Windlestone Hall, just off the A689 near Rushyford, has been sold by owners Durham County Council to private investors, who claim they will restore the stately home to its “original splendour”.
The sale of the Grade II*-listed building, totalling £241,000, includes the hall, a clock tower, adjoining buildings and 25.5 acres of parkland.
But the bargain deal has sparked controversy, with one councillor claiming the authority has failed to get the best price.
The 19th Century building, which was used as a Prisoner of War camp during the Second World War, was the family home of former Conservative Prime Minister Sir Anthony Eden, who was born there in 1897.
It was later used as a school for youngsters with emotional and behavioural difficulties for nearly 50 years, before the school relocated to a purpose-built building in nearby Chilton.
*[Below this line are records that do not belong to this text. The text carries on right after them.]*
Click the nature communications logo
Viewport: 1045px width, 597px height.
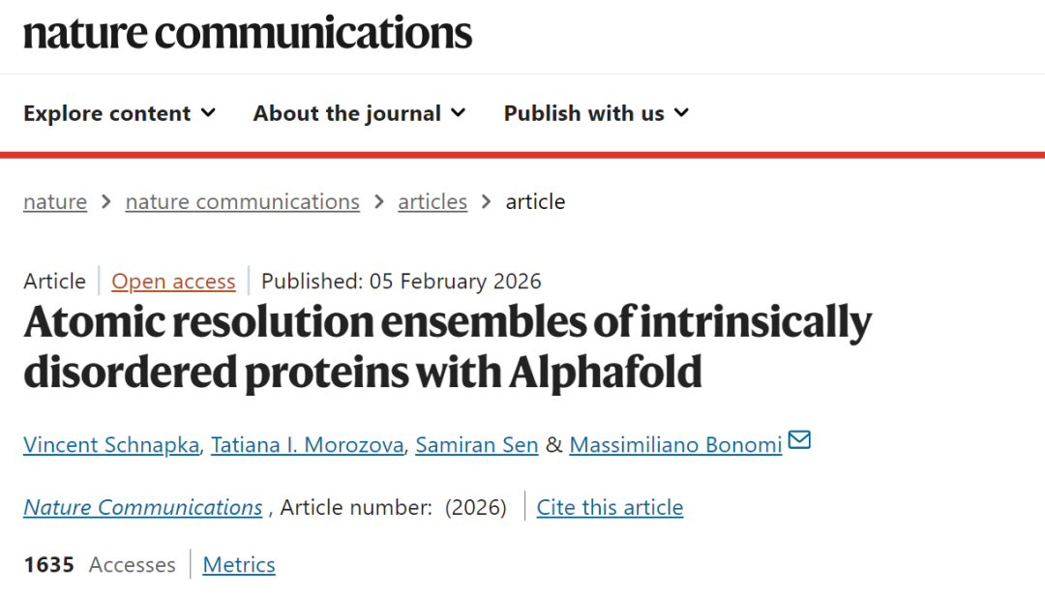pyautogui.click(x=248, y=33)
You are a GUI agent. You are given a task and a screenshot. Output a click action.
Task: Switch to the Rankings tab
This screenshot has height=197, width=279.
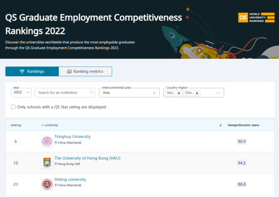tap(32, 72)
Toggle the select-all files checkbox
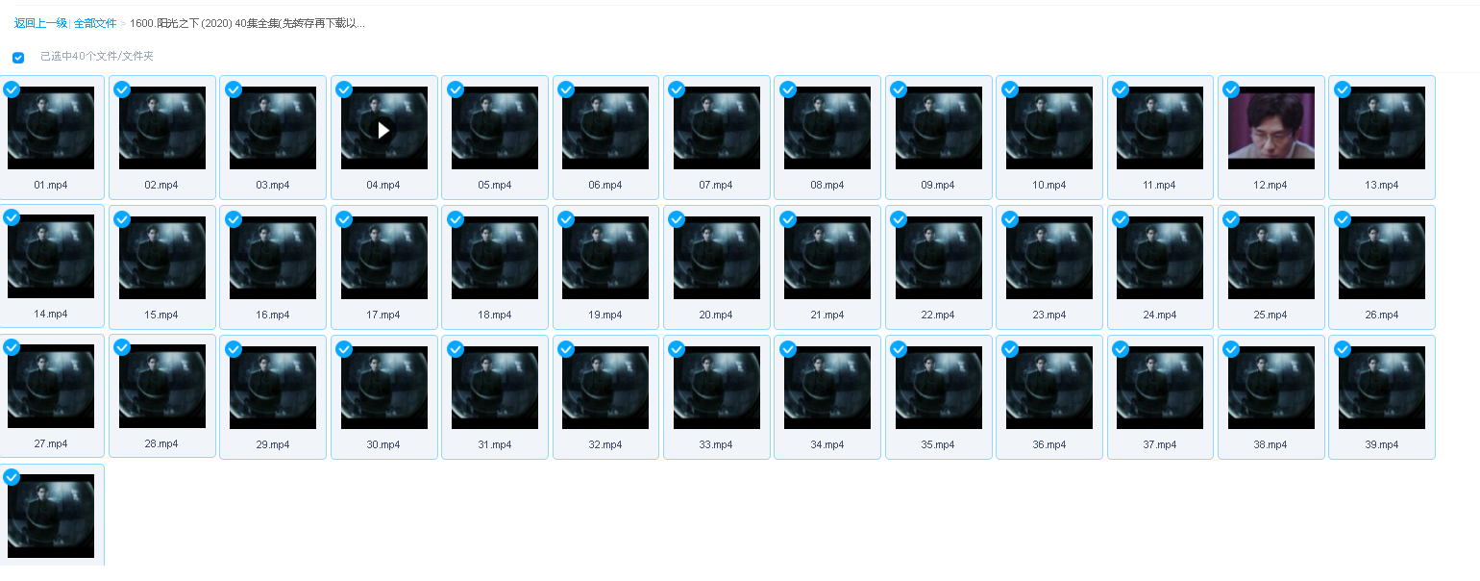The image size is (1480, 581). [x=18, y=58]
It’s believed the hall has since fallen into serious disrepair, while Durham Council’s bill for securing it – around £80,000 a year – is thought to be another reason for the cut-price sale.
The authority’s area estate manager Michael Gilbey said: “We are obliged to obtain the best value for a property.
“As the building is grade II*-listed, we were obliged by law to protect and maintain it – to do that we had to provide 24-hour security for the property while it was vacant to protect it from vandals and metal thieves.”
County Councillor John Shuttleworth said a previous valuation had been well into seven figures.
“The council will say they have got good value, but have they really?” he told the Northern Echo.
“My worry is that, at a time when the authority needs all the money it can get, this is another example of money being frittered away.”
Windlestone was first marketed by Durham Council in 2006 and a buyer was found, who intended converting it and demolishing unlisted parts for luxury flats, but the deal was scrapped due to planning red tape.
The new owners, who do not want their identity revealed at this time, said: “It is a private home which will be renovated back to its original splendour.”
English Heritage said Windlestone Hall was “one of the most historically significant buildings in the North-East”, and was one of the top 8% of listed buildings in the country.
A statement said: “We are pleased new owners have been found and look forward to working with them and the council.”